The mysterious disappearance of Google's click metric

Google makes less money per click every quarter. Now, we won't know how much less. Is there trouble ahead in online advertising?
Written by Tom Foremski, Contributor

Google's recent end-of-year 2019 financial report was a stunner: it included new financial details, but it removed several more.

For the first time, the revenues for YouTube and the cloud IT business were disclosed, but without any cost of operations, and Google removed key metrics that have been included for more than 15 years: How much money it makes per click (Cost-per-Click (CPC)) and the growth of paid clicks. 

These monetization metrics are typically found on the second page of every quarterly earnings release from Google -- which underscores their importance in a 10-page document. Yet they are missing from the latest Google 2019 Q4 report with no explanation.

From Investopedia:

"Advertisers pay Google each time a visitor clicks on an advertisement. A click may be worth anywhere from a few cents to over $50 for highly competitive search terms."

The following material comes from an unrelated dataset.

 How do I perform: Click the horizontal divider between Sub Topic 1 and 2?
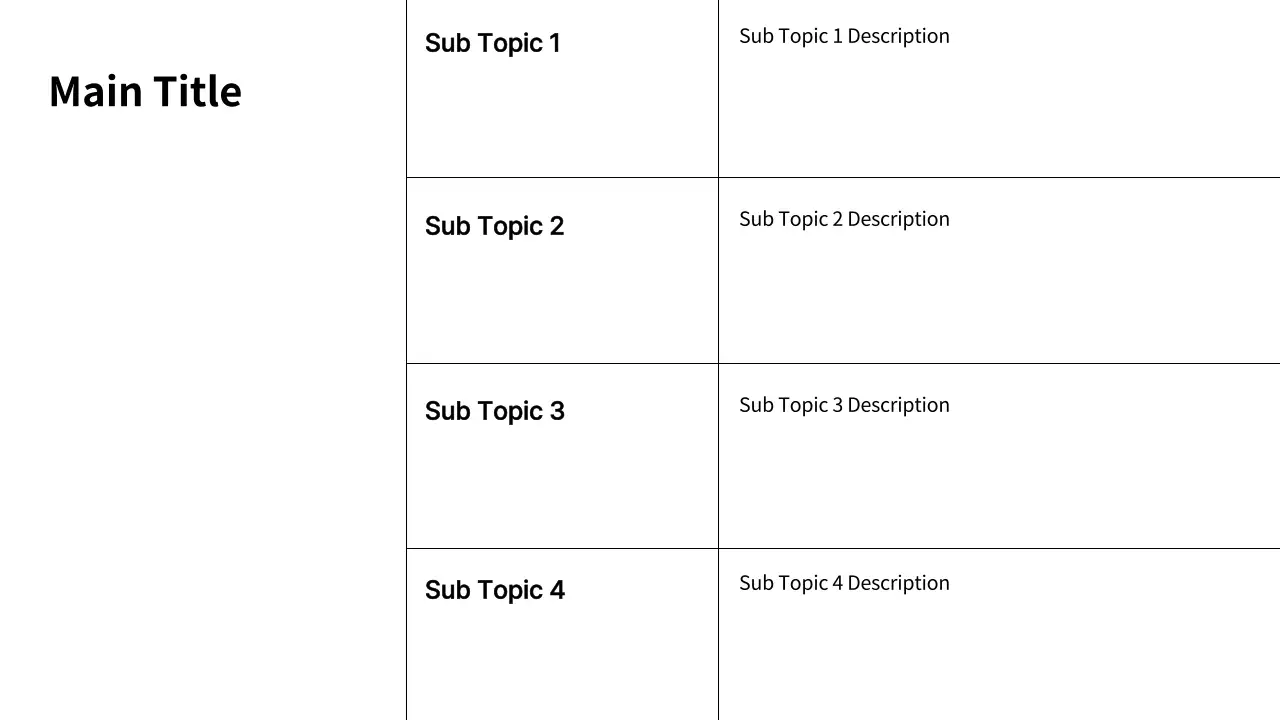(x=900, y=177)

Clicks are at the heart of Google's business, so why are these metrics no longer viable? And why hasn't this change been noticed widely? Why didn't the Wall Street analysts ask about these missing numbers in the financial call the same day as the report was released? 

What is Google hiding?

The seemingly unstoppable revenue per click decline is the most concerning. Look at these past 19 quarters, but it's been going on for far longer.


Google has a rapidly deflating advertising product, sometimes 29% less revenue per click, every quarter, year-on-year, year after year.

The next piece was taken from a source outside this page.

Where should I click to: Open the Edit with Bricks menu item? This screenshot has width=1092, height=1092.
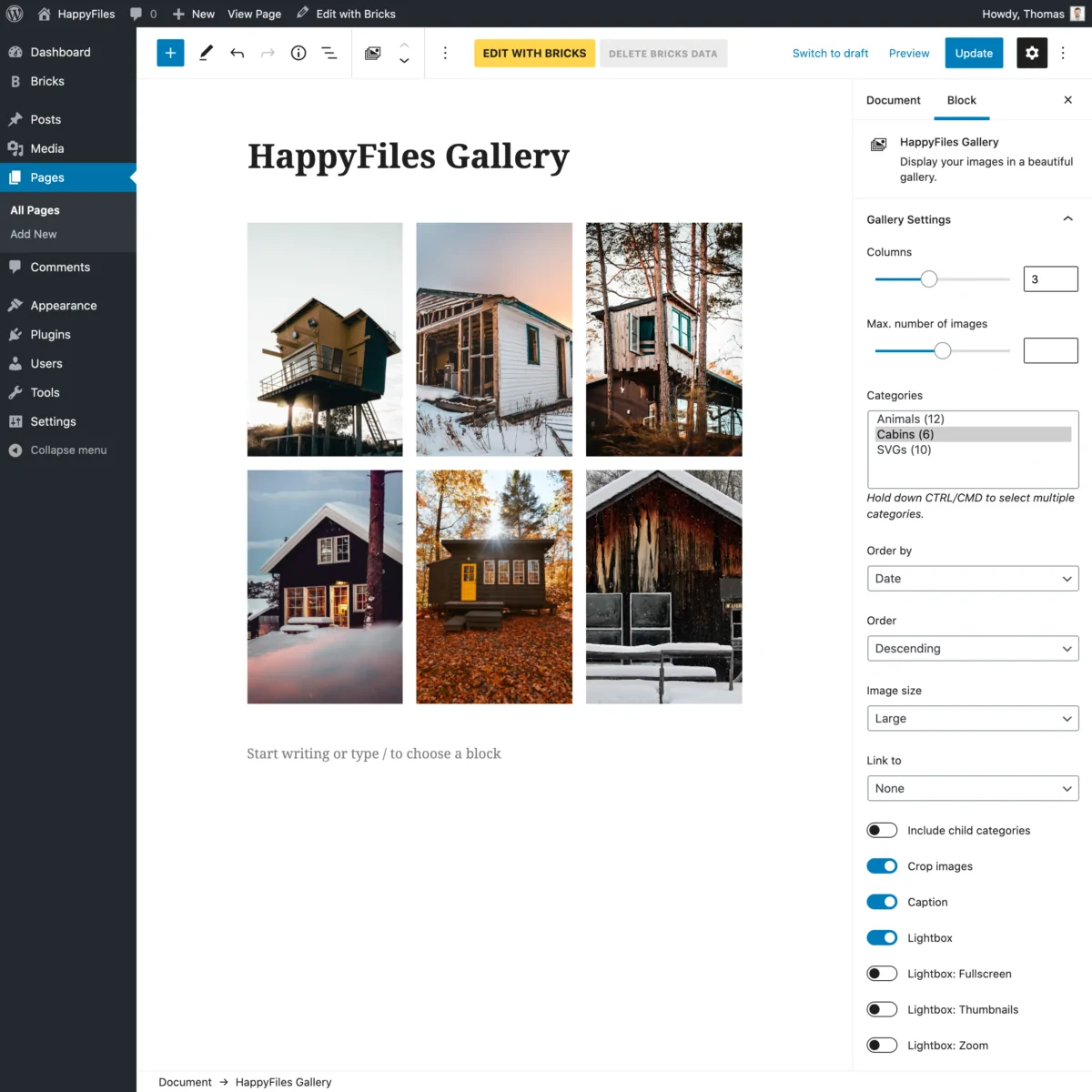346,14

Take a look at this chart: As long as Google can keep growing the blue line -- growth of paid clicks faster than the red line its ad click deflation -- then it is golden. 


Every three months Google has to find faster ways of expanding the total number of paid clicks by as much as 66%. How is this a sustainable business model? 

There is an upper limit to how much more expansion in paid links can be found especially with the shift to mobile platforms and the constraints of the display.  

And what does this say about the effectiveness of Google's ads? They aren't very good and their value is declining at an astounding and unstoppable pace. 

To survive, Google must find ways of showing even more ads. This is the future with Google -- more ads in more places. Or rather, more ineffective ads in more places. This is an unsustainable business model.